How to complete this task » The entries below should be copied exactly and completely.

Data for the task »
▽

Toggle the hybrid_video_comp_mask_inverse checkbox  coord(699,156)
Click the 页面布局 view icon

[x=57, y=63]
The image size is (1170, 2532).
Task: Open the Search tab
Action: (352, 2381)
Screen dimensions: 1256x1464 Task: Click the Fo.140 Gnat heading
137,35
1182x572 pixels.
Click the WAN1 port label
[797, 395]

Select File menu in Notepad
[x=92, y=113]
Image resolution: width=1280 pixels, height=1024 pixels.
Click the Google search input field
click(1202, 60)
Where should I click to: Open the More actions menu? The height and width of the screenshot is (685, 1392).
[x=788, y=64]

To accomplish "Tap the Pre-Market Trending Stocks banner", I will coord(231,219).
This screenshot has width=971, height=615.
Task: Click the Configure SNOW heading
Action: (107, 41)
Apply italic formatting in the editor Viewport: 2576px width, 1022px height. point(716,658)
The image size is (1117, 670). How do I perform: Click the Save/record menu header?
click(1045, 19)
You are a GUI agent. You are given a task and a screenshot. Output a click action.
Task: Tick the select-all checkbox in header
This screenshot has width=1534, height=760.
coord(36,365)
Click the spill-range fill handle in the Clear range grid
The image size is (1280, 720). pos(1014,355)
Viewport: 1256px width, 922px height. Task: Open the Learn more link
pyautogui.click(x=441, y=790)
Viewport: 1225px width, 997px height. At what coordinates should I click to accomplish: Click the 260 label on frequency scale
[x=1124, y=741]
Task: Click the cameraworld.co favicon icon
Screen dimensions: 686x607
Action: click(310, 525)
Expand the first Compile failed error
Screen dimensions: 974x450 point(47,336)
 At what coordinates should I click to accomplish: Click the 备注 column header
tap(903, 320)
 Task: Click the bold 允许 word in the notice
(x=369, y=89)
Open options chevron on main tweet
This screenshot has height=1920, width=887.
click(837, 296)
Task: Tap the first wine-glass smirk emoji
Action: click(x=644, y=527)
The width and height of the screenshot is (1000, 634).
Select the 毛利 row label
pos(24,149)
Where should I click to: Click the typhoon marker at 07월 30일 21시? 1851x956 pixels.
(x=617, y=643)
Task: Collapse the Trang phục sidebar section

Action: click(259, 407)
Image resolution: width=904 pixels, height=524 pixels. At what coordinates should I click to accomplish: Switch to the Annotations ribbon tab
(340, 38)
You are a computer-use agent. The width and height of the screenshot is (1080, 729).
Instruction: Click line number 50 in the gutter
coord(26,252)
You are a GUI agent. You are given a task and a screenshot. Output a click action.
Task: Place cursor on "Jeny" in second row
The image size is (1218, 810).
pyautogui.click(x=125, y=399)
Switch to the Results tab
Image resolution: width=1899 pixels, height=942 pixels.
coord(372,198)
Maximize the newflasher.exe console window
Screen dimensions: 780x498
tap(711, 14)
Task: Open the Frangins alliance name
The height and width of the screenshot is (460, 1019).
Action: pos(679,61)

△

Your response »
Toggle the hybrid_video_comp_mask_inverse checkbox  coord(699,156)
Click the 页面布局 view icon

[x=57, y=63]
The image size is (1170, 2532).
Task: Open the Search tab
Action: (352, 2381)
Screen dimensions: 1256x1464 Task: Click the Fo.140 Gnat heading
137,35
1182x572 pixels.
Click the WAN1 port label
[797, 395]

Select File menu in Notepad
[x=92, y=113]
Image resolution: width=1280 pixels, height=1024 pixels.
Click the Google search input field
click(1202, 60)
Where should I click to: Open the More actions menu? The height and width of the screenshot is (685, 1392).
[x=788, y=64]

To accomplish "Tap the Pre-Market Trending Stocks banner", I will coord(231,219).
This screenshot has width=971, height=615.
Task: Click the Configure SNOW heading
Action: (107, 41)
Apply italic formatting in the editor Viewport: 2576px width, 1022px height. point(716,658)
The image size is (1117, 670). How do I perform: Click the Save/record menu header?
click(1045, 19)
You are a GUI agent. You are given a task and a screenshot. Output a click action.
Task: Tick the select-all checkbox in header
This screenshot has width=1534, height=760.
coord(36,365)
Click the spill-range fill handle in the Clear range grid
The image size is (1280, 720). pos(1014,355)
Viewport: 1256px width, 922px height. Task: Open the Learn more link
pyautogui.click(x=441, y=790)
Viewport: 1225px width, 997px height. At what coordinates should I click to accomplish: Click the 260 label on frequency scale
[x=1124, y=741]
Task: Click the cameraworld.co favicon icon
Screen dimensions: 686x607
Action: click(310, 525)
Expand the first Compile failed error
Screen dimensions: 974x450 point(47,336)
 At what coordinates should I click to accomplish: Click the 备注 column header
tap(903, 320)
 Task: Click the bold 允许 word in the notice
(x=369, y=89)
Open options chevron on main tweet
This screenshot has height=1920, width=887.
click(837, 296)
Task: Tap the first wine-glass smirk emoji
Action: click(x=644, y=527)
The width and height of the screenshot is (1000, 634).
Select the 毛利 row label
pos(24,149)
Where should I click to: Click the typhoon marker at 07월 30일 21시? 1851x956 pixels.
(x=617, y=643)
Task: Collapse the Trang phục sidebar section

Action: click(259, 407)
Image resolution: width=904 pixels, height=524 pixels. At what coordinates should I click to accomplish: Switch to the Annotations ribbon tab
(340, 38)
You are a computer-use agent. The width and height of the screenshot is (1080, 729).
Instruction: Click line number 50 in the gutter
coord(26,252)
You are a GUI agent. You are given a task and a screenshot. Output a click action.
Task: Place cursor on "Jeny" in second row
The image size is (1218, 810).
pyautogui.click(x=125, y=399)
Switch to the Results tab
Image resolution: width=1899 pixels, height=942 pixels.
coord(372,198)
Maximize the newflasher.exe console window
Screen dimensions: 780x498
tap(711, 14)
Task: Open the Frangins alliance name
The height and width of the screenshot is (460, 1019).
Action: pos(679,61)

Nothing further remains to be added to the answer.